Bill would ban executions of minors
Friday, Feb. 25, 2005 | 9:50 a.m.
CARSON CITY -- Nevada hasn't executed a juvenile since 1949, but the state does have one man on death row for murdering two people when he was 16 years old.
Assemblywoman Chris Giunchigliani, D-Las Vegas, said it is simply wrong to execute people for crimes they committed as children. For the third time, she is backing a bill that would ban executions of people who commit crimes when they are younger than 18.
This time, she said, she hopes the bill can clear the state Senate. The idea has typically stalled in the Senate Judiciary Committee, where chairman Sen. Mark Amodei, R-Carson City, has said he is wary of a blanket ban on sentencing juveniles to death.
The Assembly Judiciary Committee was set to hear Assembly Bill 6 this morning.
"To me, it's a scientific issue," Giunchigliani said, pointing to brain research that shows people under the age of 18 don't fully understand the consequences of their actions.
Clark County Public Defender Phil Kohn agrees that people who commit crimes at a young age don't deserve the death penalty.
Science in the last 5 to 10 years has proven that children, even at ages 16 and 17, are more susceptible to emotions and peer pressure, Kohn said.
"Minors don't think in the same ways as adults," he said. "They don't see the consequences of their actions."
Nationally, there are 72 people on death row who committed crimes when they were 16 or 17 years old, according to the Death Penalty Information Center.
Nevada is one of 14 states that allows executions of people for crimes committed when the defendants were as young as 16. Another five states allow people to be sent to death row for crimes committed when they were as young as 17.

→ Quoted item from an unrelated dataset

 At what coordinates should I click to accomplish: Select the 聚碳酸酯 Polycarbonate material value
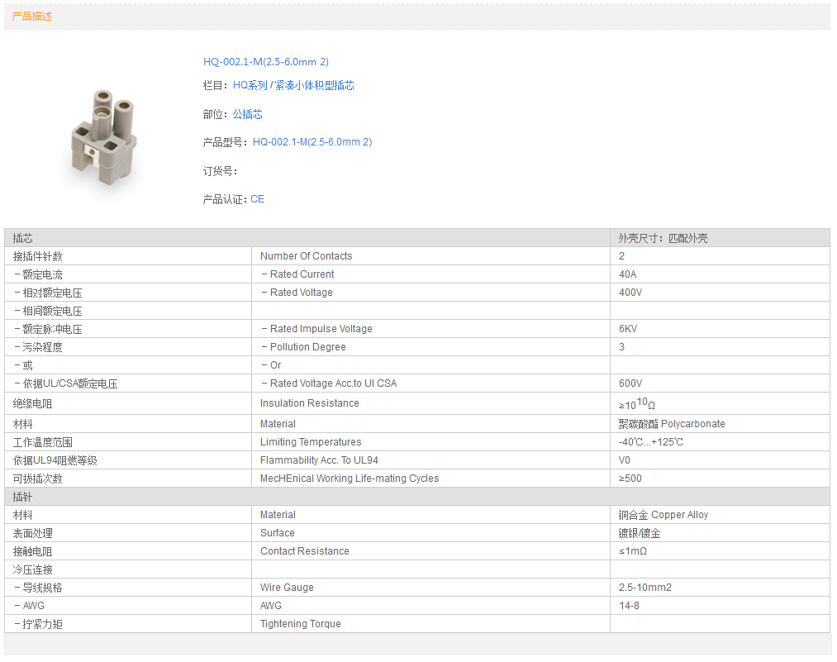pos(671,424)
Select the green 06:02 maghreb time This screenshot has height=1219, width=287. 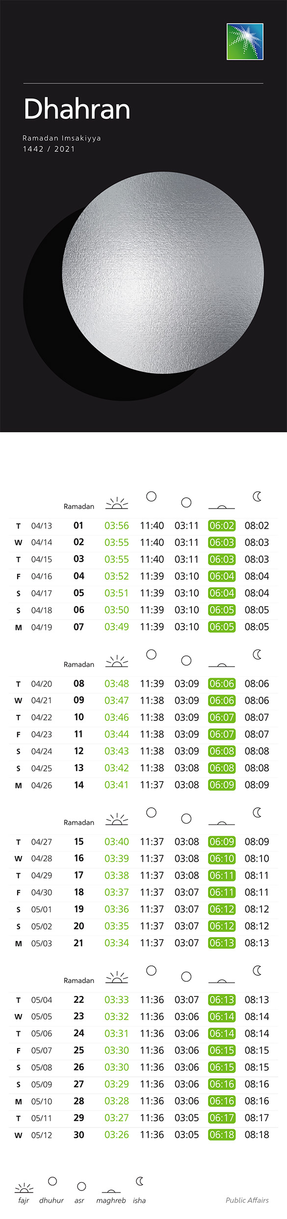[x=222, y=526]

The legislation would act retroactively and save Michael Domingues, who was 16 years old when he killed his neighbor and her 4-year-old son in 1993.
Kohn said he argued on behalf of Domingues before the Nevada Supreme Court. He called the crime "horrible," but said it was also "a childish act to get back at somebody."
Domingues is the only person on death row for a juvenile crime, but Kohn said he defended several children who he thought didn't understand their crimes but who were originally charged with the death penalty.
He remembers a 17-year-old whose mother was murdered and who was molested while in foster care. The boy was tangled up in a robbery and shot someone in a panic, Kohn said. Prosecutors pursued the death penalty, he said.
"He's not the kind of person we should put to death," he said.
Clark County prosecutors sought the death penalty against another 16-year-old who shot a boy who had raped his girlfriend and was bragging about it, Kohn said.
The U.S. Supreme Court is expected to issue an opinion in the next few months on another case involving a juvenile on death row, Roper v. Simmons. Attorneys argue in the Missouri case that the death penalty for children constitutes cruel and unusual punishment.
Richard Siegel, president of the American Civil Liberties Union of Nevada, said he thinks there's "a good chance" the Supreme Court will outlaw the execution of minors, just as it did the execution of mentally retarded people.
And, he said, the high court likely will look at how many states outlaw the practice, so Nevada's decision could make a difference.
"It matters what the states do," he said.